Как ни странно, эти мысли часто возвращались ко мне после отъезда Шуры. Я чувствовал себя подавленным и потерянным, и даже гладкие открытые воды солнечного Средиземноморья не могли улучшить мое настроение.
— Александрия не похожа ни на какой другой левантинский порт, — сказал нам капитан Квелч, когда мы вчетверо снизили скорость.
Мы стояли в легких рубашках на главной палубе, наслаждаясь вечерним теплом.
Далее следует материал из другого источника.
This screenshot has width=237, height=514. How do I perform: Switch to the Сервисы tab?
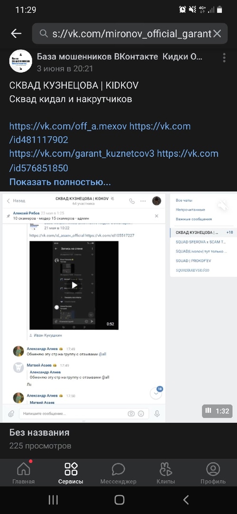pyautogui.click(x=71, y=474)
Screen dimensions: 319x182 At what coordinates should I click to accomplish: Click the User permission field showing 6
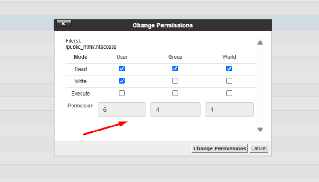pyautogui.click(x=122, y=110)
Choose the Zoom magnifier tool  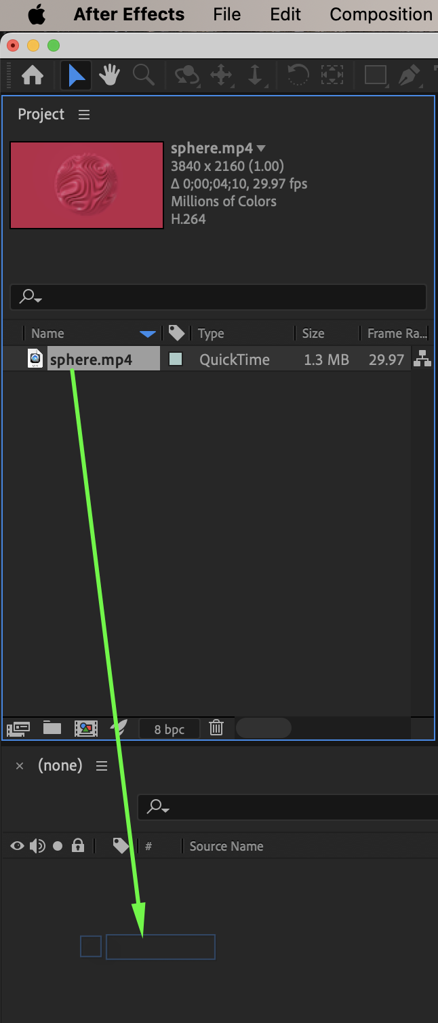click(144, 75)
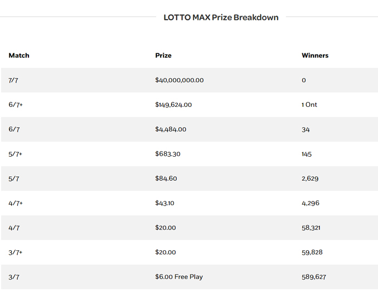Select the $149,624.00 prize amount
378x298 pixels.
click(173, 105)
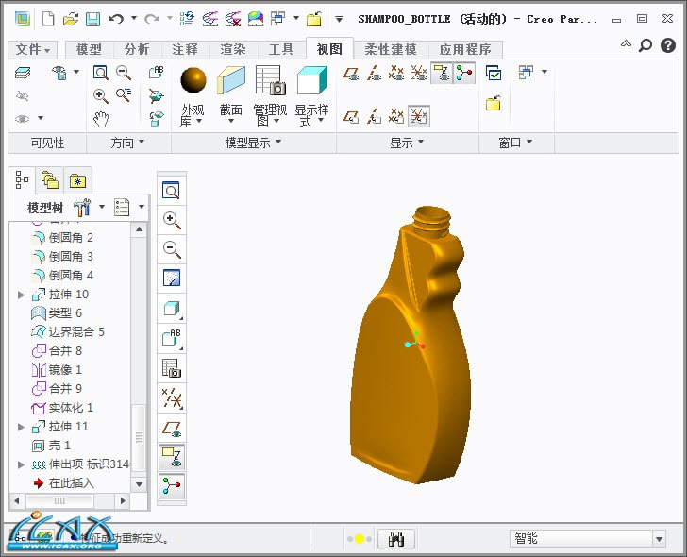Expand the 拉伸 11 tree node
This screenshot has width=687, height=557.
click(22, 427)
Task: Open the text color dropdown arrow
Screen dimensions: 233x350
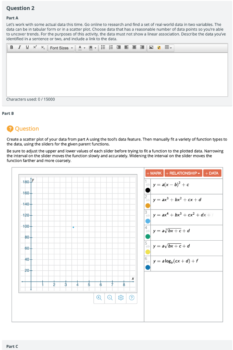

Мы только утром сможем увидеть город Юлия Цезаря, Наполеона и лорда Кромера[315], и не будет, как в древние времена, никакого Колосса, указывающего на расположение порта. Весь день мы ползли вдоль египетского побережья, иногда встречая таможенные катера и лодки, чтобы назавтра двинуться на всех парах ни свет ни заря, и тогда, по словам капитана Квелча, нам не придется стоять весь вечер на якоре, ожидая лоцмана, который прибудет на борт утром; вдобавок мы сможем выбрать лучшее место для швартовки.
— И в то же время она похожа на все эти порты, объединенные в один. — Капитан рассмеялся над получившимся противоречием. Вольф Симэн и миссис Корнелиус стояли с нами на корме, потягивая какой-то новый коктейль, который придумал Шура. — С первого взгляда может показаться, что вы прибыли в Ярмут[316]. Да, это фасад преуспевающего английского курорта, маскирующий самую отвратительную версию неаполитанских трущоб. Мы, британцы, — великие мастера по части маскировки нищеты не пышностью и красотой, как французы или русские, а респектабельностью. Именно серость построек предполагает, что внутри нет ничего ценного, что стоило бы прятать. Посмотрите на Лондон. Самое внушительное здание в Сент-Панкрас[317] — готическая железнодорожная станция. Это помнят все приезжающие.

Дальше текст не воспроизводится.